El detalle se aprecia en “El Monumento a los Héroes de la Restauración”, completo trabajo de investigación sobre esa obra, recogido en el libro que con ese título publicaron Edwin Espinal Hernández y César Félix Payamps Fernández. Al recorrer cada página del novedoso texto se llega a coincidir con la afirmación que hace Espinal en la introducción de que la historia de esta emblemática edificación “es prácticamente desconocida por la mayoría de los habitantes” de aquella ciudad. Y del país.

La sociedad Amantes de la Luz propuso la erección de un monumento en honor a Trujillo, en 1942, en el cruce de las entonces avenidas Franco Bidó y Pasteur, pero la resolución fue revocada cuando Carmen Batlle Espaillat de Cocco sugirió que el sitio para este esplendoroso reconocimiento fuese el hasta esa época conocido como “el Castillo”.

Líneas de datos
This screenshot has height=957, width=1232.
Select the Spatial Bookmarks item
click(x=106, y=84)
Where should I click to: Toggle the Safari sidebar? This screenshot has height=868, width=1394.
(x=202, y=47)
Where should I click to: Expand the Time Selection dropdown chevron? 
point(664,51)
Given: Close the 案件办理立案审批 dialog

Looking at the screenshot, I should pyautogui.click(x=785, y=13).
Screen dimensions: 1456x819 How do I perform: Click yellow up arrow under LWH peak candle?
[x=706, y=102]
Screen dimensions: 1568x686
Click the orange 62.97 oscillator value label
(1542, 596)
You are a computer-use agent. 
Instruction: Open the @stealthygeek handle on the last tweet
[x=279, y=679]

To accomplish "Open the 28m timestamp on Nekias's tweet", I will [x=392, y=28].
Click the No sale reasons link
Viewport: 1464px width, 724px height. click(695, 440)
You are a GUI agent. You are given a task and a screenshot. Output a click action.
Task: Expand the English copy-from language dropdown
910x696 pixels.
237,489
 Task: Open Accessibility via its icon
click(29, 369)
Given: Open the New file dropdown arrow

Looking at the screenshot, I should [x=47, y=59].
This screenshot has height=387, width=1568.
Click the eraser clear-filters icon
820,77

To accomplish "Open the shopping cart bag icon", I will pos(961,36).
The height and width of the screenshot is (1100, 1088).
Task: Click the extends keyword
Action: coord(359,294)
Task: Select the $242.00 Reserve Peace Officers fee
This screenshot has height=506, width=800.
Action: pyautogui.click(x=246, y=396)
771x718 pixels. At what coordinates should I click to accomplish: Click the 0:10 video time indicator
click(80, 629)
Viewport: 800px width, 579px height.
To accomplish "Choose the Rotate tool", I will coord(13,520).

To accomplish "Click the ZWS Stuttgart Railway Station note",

OBJETIVO A:
Transcribe el fragmento sobre el Monumento a los Héroes de la Restauración, comenzando en "El detalle se" y continuando hasta "Y del país.".
OBJETIVO B:
Responde estas preguntas a partir del fragmento sobre el Monumento a los Héroes de la Restauración:
(i) ¿Quiénes publicaron el libro que lleva ese título?
(ii) ¿En qué año propuso la sociedad Amantes de la Luz erigir un monumento en honor a Trujillo?
(iii) ¿Cómo se conocía hasta esa época el sitio que sugirió Carmen Batlle Espaillat de Cocco?
OBJETIVO C:
Enumera todas las personas que se nombran en el fragmento sobre el Monumento a los Héroes de la Restauración, sin contar los nombres de las avenidas.

RESPUESTA A:
El detalle se aprecia en “El Monumento a los Héroes de la Restauración”, completo trabajo de investigación sobre esa obra, recogido en el libro que con ese título publicaron Edwin Espinal Hernández y César Félix Payamps Fernández. Al recorrer cada página del novedoso texto se llega a coincidir con la afirmación que hace Espinal en la introducción de que la historia de esta emblemática edificación “es prácticamente desconocida por la mayoría de los habitantes” de aquella ciudad. Y del país.

RESPUESTA B:
(i) Edwin Espinal Hernández y César Félix Payamps Fernández.
(ii) En 1942.
(iii) Como "el Castillo".

RESPUESTA C:
Edwin Espinal Hernández
César Félix Payamps Fernández
Trujillo
Carmen Batlle Espaillat de Cocco